It depends on the FTP server software being used at the other end.

Some unix-a-like FTP daemons support retrieving a recursive directory listing (you'd get output similar to that from ls -lR), which you could manually scan to look for large files, but this is not a standard feature. You could try just issuing the command ls -lR directly and see what you get back, or LIST -lR.

If you have SSH access to the remote end as well as FTP, then you could use the du command to list directory sizes. If you are in the top level directory of the area you have a fixed quota for, then issuing du will do the trick or du -h if you prefer the output in Gb/Mb/Kb instead of bytes. Also du -sc * (or du -shc *) will list a summary for the current directory, without separate readings for all sub-directories.

Edit: I forgot to add above, that if you login via a command-line FTP client (or can see the full activity log in any GUI based client you use) the server may identify itself (i.e. the actual FTP daemon used and its version number). If so, you can use this information to locate the documentation for the server and see if it does officially support a recursive directory listing.

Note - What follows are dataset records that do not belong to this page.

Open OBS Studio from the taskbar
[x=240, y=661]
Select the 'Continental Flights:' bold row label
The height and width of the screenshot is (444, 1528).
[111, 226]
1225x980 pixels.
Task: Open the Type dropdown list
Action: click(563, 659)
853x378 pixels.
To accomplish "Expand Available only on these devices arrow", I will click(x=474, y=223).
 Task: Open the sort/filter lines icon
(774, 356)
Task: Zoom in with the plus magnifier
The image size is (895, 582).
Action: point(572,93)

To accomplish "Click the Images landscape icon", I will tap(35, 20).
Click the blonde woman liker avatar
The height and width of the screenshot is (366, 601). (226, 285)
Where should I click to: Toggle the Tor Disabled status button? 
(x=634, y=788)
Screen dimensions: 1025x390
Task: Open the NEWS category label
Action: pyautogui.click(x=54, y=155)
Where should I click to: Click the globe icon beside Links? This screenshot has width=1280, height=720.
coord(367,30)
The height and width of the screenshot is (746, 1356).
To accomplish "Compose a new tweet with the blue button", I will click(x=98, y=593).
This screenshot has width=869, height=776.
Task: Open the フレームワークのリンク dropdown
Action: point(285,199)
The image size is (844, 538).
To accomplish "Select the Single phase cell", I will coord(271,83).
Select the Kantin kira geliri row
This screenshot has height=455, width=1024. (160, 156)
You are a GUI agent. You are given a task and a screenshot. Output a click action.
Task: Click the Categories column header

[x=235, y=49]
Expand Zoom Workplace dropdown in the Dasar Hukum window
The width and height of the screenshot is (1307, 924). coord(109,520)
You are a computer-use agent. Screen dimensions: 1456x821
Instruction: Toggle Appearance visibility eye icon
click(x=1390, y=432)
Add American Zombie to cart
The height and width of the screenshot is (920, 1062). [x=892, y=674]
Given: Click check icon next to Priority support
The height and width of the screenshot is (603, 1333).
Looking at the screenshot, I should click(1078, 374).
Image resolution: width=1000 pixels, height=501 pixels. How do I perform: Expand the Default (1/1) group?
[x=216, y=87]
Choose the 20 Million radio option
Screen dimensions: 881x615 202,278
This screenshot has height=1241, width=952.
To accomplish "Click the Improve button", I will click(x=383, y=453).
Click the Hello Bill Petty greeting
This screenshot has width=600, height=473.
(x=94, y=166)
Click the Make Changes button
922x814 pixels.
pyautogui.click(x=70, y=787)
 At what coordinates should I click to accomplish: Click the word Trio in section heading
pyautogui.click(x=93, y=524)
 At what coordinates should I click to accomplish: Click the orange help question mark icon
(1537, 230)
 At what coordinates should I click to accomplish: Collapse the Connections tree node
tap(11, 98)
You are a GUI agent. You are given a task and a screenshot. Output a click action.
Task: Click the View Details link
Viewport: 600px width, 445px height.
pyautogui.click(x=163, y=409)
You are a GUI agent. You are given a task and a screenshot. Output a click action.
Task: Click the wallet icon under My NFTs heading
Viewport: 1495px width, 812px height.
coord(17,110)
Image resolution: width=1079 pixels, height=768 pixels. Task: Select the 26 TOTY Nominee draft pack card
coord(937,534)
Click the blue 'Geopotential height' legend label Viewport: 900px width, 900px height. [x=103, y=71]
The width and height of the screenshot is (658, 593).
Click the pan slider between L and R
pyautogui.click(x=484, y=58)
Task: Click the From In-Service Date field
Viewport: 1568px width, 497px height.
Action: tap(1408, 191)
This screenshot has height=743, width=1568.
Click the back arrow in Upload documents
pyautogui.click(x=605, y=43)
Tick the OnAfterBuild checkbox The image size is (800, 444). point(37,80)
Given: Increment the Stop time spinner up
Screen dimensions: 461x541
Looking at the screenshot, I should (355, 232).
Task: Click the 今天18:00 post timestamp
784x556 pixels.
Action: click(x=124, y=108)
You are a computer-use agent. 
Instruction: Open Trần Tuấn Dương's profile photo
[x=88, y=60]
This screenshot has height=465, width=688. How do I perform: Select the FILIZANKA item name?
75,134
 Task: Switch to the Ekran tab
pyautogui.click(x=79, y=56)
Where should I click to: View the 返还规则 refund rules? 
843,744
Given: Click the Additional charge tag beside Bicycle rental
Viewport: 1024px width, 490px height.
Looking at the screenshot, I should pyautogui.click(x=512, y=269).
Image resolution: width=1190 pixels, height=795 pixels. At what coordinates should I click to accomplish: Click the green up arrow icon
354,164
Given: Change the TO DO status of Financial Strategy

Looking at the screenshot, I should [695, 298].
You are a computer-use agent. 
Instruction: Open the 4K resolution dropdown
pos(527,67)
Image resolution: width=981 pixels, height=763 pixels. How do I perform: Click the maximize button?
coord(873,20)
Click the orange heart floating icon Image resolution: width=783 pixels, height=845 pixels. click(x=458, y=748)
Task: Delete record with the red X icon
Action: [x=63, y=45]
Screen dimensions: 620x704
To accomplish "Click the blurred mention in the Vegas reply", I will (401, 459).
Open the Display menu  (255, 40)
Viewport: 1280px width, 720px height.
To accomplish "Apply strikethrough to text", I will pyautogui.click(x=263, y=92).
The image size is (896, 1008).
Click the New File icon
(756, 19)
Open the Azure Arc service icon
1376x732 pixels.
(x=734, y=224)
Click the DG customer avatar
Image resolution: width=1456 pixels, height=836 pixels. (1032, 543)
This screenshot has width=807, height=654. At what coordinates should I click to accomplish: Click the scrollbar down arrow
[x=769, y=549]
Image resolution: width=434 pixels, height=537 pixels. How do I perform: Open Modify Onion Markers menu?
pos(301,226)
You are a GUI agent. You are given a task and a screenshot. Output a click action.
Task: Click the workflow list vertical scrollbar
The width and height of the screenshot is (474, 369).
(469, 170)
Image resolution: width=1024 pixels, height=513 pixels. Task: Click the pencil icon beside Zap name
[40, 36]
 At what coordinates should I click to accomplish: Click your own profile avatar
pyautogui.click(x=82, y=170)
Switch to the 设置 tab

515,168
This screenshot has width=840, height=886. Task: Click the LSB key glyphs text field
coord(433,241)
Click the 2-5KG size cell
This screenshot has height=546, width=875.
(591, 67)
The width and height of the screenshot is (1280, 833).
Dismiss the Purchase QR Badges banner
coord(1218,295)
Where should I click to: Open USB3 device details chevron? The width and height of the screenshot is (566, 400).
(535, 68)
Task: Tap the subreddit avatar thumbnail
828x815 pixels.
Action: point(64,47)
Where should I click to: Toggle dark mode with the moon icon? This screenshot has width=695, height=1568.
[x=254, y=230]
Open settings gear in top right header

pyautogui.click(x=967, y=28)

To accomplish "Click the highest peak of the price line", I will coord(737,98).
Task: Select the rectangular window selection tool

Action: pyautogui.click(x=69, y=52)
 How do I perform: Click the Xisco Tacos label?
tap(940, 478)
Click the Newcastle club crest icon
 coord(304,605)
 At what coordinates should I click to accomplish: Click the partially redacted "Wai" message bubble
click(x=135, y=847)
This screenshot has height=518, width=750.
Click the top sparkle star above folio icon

One other suggestion: if you can afford to waste bandwidth more than you can afford to spend time on the search for big files, you could du a recursive download of the FTP location to your local machine and analyse the file/directory sizes there using local tools.

A much better option, but probably only available if you are running Linux, is to use a FUSE based FTP filesystem ( - this would allow you to use commands like du and find directly on the FTP filesystem from your local machine.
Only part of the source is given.